例えば銀行員を20年やっていましたけれど、銀行員って、昔は同質性をめちゃめちゃ求める組織だったんです。それで、当時23行あった銀行で、今も残っている銀行は1行もない。やっぱり、その中で同質性が大きな壁になったと僕は思っているんですね。

今のカゴメや他の企業の方と話していて思うのは、やっぱりユニークネス、違いなどですね。基本的に、ミドルの方に違いを出してくれというのは、企業の側からすると、けっこう難しくないですか?

じゃあ、それをやるのは誰かというと、現実的には、人事部のいわゆるキャリアコンサルの方々がそれを行ったり、ライフシフト研修みたいなものを行うことになるんですけれど、これだけではやっぱり正直足りないというのが僕の思いです。

それで、どうしてるかというと、基本的に55歳を過ぎたら、まず自分の好きなところに決めていいとかですね。そういった制度を入れたりとか、さっき「自分探しの旅」とおっしゃいましたけれども、あとはもう任せたということをある程度制度で作らないと、けっこう難しいと思うんです。

制度や仕組みに頼ると、またあちこちからいっぱい文句を言われるので、個人の名は言いませんけれども。やっぱり、自由放任とは言いませんけれども、ある程度そういった仕組みや制度を人事部として(作る必要があると思います)。

ユニークネスとか、サムシングディファレントに出会う旅をするためには、今までのようなライフシフト研修や、上からこうしろと言われることだけでは絶対に足りないなというのは僕の実感です。

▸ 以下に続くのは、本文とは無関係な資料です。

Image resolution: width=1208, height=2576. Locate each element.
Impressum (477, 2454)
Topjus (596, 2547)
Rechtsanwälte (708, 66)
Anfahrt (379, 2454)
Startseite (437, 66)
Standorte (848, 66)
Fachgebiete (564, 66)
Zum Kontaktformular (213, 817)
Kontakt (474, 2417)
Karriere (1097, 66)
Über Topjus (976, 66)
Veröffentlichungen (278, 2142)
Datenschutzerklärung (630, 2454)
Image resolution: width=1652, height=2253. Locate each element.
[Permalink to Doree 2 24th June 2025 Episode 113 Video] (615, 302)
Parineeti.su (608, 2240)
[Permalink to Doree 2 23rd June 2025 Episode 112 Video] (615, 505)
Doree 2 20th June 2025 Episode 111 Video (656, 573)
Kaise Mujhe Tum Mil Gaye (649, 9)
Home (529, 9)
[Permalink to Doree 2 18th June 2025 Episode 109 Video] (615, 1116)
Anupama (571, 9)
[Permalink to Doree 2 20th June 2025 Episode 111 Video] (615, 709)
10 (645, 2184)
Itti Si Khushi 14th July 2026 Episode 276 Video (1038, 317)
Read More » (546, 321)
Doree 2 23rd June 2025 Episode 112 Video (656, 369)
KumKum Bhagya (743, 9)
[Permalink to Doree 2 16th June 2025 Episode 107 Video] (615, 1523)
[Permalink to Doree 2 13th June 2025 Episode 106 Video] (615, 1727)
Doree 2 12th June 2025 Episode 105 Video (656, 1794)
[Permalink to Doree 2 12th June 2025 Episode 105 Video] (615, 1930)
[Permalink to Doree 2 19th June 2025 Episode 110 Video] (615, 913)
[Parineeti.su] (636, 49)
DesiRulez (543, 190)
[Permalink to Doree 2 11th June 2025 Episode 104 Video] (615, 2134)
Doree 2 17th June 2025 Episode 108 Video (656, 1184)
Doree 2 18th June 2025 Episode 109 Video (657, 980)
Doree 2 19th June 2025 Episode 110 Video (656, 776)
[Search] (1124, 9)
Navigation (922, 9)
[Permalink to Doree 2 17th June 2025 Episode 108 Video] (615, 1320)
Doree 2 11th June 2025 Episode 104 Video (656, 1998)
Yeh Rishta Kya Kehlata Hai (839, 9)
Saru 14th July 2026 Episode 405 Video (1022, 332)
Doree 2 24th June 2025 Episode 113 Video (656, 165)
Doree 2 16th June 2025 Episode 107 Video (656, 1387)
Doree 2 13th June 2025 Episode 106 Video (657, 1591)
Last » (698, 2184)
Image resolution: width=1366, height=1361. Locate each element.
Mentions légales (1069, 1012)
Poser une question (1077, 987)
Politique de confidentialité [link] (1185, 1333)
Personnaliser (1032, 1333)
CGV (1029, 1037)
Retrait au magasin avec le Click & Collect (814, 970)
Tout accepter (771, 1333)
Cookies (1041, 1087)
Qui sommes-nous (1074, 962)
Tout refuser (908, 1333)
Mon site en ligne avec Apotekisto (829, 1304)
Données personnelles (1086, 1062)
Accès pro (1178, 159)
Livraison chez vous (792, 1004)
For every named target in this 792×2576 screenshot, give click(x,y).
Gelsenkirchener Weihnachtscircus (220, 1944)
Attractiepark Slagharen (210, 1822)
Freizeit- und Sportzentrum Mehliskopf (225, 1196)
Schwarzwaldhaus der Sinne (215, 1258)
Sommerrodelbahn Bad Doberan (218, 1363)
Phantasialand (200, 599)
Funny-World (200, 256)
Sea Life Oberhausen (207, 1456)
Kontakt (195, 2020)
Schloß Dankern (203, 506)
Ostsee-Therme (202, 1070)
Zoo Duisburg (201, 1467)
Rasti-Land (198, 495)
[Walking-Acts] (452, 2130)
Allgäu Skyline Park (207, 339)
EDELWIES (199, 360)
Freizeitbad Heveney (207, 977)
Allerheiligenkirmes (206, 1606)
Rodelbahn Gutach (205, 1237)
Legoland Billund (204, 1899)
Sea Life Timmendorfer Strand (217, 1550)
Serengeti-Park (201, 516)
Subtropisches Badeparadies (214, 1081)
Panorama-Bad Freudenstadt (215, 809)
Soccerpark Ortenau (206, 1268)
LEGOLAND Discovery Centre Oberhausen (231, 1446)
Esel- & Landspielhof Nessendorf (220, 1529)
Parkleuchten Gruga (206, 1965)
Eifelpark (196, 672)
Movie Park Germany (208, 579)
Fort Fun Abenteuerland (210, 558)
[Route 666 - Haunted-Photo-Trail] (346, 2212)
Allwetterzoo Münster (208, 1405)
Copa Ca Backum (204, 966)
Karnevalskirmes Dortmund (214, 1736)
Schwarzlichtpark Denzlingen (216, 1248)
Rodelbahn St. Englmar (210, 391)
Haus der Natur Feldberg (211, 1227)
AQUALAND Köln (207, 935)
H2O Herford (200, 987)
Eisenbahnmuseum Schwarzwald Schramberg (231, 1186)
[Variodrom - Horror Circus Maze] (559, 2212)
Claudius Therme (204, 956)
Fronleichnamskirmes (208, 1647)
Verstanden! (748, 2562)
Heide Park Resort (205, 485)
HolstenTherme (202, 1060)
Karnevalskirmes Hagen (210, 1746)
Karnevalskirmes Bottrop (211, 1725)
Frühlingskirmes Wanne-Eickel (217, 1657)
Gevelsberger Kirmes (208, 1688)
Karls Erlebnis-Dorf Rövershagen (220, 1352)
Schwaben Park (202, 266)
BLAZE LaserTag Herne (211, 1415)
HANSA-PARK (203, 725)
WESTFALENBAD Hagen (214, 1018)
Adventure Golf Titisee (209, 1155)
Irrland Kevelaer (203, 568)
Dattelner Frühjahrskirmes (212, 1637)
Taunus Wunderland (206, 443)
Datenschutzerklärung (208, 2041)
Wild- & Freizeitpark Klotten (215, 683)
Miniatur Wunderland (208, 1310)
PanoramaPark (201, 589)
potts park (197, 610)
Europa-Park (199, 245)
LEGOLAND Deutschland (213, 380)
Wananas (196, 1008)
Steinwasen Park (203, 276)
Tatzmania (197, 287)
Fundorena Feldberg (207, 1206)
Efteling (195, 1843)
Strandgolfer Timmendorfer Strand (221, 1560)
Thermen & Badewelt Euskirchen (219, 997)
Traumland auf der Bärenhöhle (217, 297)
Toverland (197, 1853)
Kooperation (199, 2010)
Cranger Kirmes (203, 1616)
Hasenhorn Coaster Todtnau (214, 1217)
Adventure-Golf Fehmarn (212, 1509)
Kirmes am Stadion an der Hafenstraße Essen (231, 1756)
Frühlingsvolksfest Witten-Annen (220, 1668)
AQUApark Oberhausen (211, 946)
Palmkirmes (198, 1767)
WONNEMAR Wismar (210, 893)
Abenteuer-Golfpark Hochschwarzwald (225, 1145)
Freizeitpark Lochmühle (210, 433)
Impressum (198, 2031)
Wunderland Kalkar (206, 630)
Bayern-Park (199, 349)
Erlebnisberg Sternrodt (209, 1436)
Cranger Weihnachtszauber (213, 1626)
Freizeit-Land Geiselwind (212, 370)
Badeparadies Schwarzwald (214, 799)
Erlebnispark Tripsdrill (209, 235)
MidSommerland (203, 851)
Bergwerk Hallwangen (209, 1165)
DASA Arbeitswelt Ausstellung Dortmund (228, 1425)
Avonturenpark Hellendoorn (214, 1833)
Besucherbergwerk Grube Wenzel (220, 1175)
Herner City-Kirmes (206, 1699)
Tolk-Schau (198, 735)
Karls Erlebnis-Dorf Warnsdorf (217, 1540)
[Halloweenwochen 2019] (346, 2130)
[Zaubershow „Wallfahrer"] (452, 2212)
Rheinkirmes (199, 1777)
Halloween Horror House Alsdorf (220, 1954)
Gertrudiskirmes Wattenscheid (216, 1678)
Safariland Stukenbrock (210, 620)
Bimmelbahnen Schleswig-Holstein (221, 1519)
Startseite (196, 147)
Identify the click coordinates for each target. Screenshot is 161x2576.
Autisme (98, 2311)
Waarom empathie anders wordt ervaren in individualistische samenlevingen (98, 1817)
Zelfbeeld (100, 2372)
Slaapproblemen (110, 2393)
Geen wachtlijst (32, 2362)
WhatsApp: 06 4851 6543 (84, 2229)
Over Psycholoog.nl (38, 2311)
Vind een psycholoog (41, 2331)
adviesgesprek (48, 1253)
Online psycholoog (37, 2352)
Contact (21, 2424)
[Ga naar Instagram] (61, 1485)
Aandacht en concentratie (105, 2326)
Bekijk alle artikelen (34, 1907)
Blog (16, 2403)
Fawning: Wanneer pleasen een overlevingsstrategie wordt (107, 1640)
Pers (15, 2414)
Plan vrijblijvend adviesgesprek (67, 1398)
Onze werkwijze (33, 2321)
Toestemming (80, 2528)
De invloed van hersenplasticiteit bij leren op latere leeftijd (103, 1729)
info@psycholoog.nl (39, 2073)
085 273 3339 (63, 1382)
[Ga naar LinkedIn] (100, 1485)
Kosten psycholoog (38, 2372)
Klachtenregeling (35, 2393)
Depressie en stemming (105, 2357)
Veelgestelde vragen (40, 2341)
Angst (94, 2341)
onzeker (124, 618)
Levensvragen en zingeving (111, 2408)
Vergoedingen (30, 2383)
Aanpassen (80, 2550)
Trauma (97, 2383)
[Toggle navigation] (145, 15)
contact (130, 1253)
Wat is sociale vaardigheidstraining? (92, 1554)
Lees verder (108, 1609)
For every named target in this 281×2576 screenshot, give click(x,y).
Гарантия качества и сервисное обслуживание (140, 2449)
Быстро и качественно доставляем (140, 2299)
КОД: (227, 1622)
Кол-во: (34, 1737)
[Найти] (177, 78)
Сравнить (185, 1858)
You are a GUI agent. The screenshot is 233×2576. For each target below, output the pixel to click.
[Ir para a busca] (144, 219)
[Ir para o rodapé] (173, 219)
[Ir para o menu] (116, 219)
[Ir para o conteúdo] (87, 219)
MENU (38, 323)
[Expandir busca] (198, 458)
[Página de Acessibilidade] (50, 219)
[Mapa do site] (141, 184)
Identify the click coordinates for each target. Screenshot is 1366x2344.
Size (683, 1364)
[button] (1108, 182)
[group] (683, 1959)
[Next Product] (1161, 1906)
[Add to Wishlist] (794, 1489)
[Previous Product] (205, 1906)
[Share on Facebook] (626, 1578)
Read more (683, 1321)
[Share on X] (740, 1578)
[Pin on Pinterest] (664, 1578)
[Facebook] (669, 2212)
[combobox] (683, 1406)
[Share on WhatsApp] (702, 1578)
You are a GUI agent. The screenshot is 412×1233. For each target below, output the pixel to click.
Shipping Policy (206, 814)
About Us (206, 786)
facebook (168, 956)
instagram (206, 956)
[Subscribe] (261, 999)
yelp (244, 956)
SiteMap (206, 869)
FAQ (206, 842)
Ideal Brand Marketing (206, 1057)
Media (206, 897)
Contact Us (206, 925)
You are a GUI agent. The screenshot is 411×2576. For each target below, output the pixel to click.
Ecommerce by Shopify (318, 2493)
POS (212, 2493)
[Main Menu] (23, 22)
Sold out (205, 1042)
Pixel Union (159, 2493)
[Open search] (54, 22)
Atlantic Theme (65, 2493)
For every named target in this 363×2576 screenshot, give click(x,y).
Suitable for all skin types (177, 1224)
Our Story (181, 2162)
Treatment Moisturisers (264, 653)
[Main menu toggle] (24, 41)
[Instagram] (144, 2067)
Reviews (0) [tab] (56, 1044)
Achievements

働き方の選択肢を増やすことで、「自分の幸せのかたち」を考えるきっかけになる

大野:はい、ありがとうございます。さて、サイボウズの中根さんの自己紹介にもありましたとおり、100人いれば100通りの人事制度があっていいんだというのは、一種の企業キャッチフレーズに。

中根:はい、なっちゃいましたね(笑)。

大野:実際にはなかなか難しいよというお話もありました。サイボウズのお話をうかがっていると、社内でいろいろな旅の仲間が見つかりそうな感じをすごく受けるんですけれども、実際にサイボウズの中ではどうでしょう?

中根:そうですね。旅の仲間を見つけている人もいるでしょうし、預言者を見つける人もたくさんいるんでしょうけど。でも、それは待っていて来るものではないような気がするし、探して探せるようなものでもないと思うんですね。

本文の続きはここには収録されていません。